The Greenlee punch may be ordered from Mouser and other sources. I got mine from Grainger. Be careful to measure the O.D. when you purchase these punches. many of them are made for conduit, and the O.D. is a nominal value that may be quite a bit larger than the published size.

Here you see the draw-through bolt with its large hex head, the ball-bearing thrust washer, the die, and the threaded punch on the other side. This one (Slug Buster) has a punch with two points, and a knife edge in the middle tapering from both edge points.

In this pic I have my handy Craftsman 1/2" ratchet wrench with appropriate sized socket for the punch bolt. The really nice thing about the Greenlee punch is that you can literally hold the top plate with your hands while you turn the wrench or vise-versa.

Here is another view of the back side of the punch. This is the part that you want to try to line up exactly with the circle on the template - both punch points should be touching the circle and the center of the punch at the center of the circle. Eyeballing it is adequate if you get those punch points on the circle.

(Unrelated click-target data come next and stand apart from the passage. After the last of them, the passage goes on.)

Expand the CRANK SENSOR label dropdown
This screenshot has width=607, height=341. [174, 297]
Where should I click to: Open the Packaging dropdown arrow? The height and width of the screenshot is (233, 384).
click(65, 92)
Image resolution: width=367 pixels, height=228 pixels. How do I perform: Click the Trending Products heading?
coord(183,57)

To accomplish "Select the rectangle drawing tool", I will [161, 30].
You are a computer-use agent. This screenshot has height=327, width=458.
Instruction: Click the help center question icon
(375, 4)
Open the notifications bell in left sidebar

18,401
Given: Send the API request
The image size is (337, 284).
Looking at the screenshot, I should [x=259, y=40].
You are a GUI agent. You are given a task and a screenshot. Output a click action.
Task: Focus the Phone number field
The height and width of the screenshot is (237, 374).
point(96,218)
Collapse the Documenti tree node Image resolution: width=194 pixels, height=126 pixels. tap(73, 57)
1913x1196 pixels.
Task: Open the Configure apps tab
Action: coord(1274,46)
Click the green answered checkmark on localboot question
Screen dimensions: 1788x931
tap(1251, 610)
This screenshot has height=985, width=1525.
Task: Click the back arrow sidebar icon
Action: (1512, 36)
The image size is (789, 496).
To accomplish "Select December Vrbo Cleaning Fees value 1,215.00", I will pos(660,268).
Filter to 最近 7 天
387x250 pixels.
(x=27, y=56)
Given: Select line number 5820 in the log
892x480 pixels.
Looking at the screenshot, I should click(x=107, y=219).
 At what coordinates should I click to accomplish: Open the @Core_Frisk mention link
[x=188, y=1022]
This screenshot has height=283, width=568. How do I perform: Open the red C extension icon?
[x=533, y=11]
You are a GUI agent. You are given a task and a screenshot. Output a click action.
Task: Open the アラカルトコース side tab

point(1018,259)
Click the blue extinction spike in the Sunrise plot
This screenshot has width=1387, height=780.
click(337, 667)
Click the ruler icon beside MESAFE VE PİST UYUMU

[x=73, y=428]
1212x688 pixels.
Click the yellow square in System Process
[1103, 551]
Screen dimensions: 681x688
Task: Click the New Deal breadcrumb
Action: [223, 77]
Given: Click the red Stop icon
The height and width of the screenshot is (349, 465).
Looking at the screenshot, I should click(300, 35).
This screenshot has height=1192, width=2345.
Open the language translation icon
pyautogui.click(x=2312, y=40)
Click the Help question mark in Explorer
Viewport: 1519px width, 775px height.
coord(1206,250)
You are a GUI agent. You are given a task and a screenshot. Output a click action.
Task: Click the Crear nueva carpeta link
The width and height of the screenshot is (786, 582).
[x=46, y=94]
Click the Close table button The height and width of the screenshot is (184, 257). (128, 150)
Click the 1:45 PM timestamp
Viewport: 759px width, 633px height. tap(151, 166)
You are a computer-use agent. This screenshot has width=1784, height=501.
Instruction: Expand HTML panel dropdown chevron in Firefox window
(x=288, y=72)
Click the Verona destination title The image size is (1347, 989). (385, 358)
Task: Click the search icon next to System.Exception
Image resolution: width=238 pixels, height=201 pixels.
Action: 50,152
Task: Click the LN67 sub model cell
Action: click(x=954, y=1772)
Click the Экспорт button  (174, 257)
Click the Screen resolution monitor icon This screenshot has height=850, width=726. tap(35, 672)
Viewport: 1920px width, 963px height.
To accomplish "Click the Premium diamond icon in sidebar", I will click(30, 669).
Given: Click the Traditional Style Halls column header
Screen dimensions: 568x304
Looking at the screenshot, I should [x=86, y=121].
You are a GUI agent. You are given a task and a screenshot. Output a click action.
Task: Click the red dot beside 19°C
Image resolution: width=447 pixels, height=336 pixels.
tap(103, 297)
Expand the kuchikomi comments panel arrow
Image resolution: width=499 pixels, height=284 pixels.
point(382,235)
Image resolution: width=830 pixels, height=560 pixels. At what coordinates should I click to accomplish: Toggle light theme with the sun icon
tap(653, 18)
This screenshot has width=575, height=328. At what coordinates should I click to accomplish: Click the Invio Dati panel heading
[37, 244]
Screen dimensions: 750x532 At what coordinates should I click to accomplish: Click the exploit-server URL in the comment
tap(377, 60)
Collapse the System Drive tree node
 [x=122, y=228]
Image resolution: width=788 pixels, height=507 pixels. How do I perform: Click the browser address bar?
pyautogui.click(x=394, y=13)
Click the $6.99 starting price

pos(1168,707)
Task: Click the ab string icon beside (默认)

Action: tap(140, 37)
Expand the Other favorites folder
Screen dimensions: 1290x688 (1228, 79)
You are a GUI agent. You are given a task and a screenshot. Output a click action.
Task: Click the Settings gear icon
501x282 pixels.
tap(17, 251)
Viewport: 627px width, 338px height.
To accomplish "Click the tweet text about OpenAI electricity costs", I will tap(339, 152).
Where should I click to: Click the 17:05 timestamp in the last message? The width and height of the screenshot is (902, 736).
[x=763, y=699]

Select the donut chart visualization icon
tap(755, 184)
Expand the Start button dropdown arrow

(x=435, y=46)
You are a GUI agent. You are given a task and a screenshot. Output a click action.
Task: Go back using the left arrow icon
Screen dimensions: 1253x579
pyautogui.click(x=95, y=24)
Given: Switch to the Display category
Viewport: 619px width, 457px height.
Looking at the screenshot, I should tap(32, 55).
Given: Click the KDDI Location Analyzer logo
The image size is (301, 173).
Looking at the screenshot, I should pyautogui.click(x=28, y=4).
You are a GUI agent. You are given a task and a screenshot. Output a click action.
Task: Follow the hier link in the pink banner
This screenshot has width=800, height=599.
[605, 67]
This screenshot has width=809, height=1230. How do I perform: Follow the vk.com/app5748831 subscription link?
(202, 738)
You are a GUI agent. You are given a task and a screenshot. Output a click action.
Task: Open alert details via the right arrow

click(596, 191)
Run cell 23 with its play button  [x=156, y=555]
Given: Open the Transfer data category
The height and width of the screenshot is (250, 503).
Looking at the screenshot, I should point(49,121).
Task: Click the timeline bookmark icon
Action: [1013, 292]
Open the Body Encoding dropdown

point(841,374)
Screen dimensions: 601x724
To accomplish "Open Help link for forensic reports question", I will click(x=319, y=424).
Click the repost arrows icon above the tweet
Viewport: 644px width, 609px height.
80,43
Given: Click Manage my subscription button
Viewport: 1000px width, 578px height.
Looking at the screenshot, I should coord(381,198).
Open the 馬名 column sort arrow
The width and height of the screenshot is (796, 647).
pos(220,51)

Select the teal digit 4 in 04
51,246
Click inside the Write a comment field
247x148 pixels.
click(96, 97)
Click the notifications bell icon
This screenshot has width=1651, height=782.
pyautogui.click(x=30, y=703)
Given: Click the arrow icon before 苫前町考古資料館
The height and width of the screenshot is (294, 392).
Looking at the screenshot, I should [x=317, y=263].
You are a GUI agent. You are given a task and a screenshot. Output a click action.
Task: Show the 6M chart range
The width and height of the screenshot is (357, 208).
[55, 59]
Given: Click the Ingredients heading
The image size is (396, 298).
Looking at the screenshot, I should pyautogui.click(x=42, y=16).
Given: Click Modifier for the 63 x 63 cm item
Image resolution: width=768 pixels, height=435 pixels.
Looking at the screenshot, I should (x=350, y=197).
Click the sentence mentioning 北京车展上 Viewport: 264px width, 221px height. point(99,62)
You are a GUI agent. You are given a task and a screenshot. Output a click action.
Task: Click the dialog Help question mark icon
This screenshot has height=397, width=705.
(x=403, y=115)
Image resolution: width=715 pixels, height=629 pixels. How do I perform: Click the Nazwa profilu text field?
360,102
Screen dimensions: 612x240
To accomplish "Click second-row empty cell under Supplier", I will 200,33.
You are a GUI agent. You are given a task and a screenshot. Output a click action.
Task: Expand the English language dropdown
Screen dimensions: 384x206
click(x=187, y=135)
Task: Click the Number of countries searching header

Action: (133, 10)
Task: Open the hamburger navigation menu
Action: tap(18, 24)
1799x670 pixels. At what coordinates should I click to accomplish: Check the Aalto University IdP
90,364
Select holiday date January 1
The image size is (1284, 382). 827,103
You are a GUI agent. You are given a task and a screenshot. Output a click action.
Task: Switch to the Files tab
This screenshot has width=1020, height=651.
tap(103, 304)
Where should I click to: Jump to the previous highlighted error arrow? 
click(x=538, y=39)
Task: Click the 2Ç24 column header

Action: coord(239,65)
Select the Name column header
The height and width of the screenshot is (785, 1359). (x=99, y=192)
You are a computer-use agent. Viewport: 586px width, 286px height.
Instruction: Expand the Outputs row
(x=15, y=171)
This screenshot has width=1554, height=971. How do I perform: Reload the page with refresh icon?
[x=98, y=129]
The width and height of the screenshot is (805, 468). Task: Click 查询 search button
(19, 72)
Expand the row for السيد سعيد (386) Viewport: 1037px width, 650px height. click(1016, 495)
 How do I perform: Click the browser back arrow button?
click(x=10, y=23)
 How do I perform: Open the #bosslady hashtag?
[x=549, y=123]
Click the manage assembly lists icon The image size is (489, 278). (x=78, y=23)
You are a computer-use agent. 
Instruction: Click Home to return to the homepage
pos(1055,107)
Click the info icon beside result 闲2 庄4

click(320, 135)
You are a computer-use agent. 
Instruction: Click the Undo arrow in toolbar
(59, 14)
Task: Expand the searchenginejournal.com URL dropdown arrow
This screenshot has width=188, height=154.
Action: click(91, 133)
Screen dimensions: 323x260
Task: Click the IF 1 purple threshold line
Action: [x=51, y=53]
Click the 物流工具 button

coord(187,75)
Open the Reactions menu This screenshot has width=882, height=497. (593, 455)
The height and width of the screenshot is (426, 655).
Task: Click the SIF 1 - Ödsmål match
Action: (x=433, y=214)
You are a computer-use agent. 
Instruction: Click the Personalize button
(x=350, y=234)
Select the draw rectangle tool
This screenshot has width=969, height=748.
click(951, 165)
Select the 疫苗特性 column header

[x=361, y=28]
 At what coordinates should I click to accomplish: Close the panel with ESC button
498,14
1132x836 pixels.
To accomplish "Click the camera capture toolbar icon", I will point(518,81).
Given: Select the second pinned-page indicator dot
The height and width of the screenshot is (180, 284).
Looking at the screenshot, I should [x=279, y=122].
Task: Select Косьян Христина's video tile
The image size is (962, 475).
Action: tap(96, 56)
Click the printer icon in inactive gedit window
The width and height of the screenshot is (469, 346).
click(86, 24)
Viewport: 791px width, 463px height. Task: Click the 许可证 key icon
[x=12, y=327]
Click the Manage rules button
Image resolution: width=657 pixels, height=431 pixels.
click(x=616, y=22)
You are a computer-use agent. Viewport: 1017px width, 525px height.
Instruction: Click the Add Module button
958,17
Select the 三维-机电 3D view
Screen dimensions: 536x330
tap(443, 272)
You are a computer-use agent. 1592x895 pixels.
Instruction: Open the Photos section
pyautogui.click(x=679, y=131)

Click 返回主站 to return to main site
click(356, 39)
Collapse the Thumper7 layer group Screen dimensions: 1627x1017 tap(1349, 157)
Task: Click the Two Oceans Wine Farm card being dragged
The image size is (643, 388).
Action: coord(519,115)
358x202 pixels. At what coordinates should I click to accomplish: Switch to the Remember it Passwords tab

Be very careful moving the punch around when aligning! The punch points are sharp enough to scratch right through the paper and onto the top plate surface

Here is the completed, punched and drilled top plate. You can see the punch at the bottom with the top plate slugs from the tube holes.
And voila! Pull off the paper template to reveal the cleanly drilled and punched top plate surface below. Again, if you've taken care of the paper and not let that tear up too badly, there's no reason to expect that any damage has been done to the top plate finish.

The top plate with the template completely removed. In most cases, you will find that the rubber cement pulls off almost completely with the paper. There is very little left on the work surface. Any remaining is easily rubbed off with a finger.

Look closely and you will see a very minimum clearance between the right tube hole and the right DB trimmer. 3/16" holes may be better for the trimmers in this case, but it's an either-or prospect: the 3/16" trimmer holes make it easier to align the trimmer tool, but if the holes themselves are not perfectly positioned, then it makes it harder. The holes shown here are 1/4".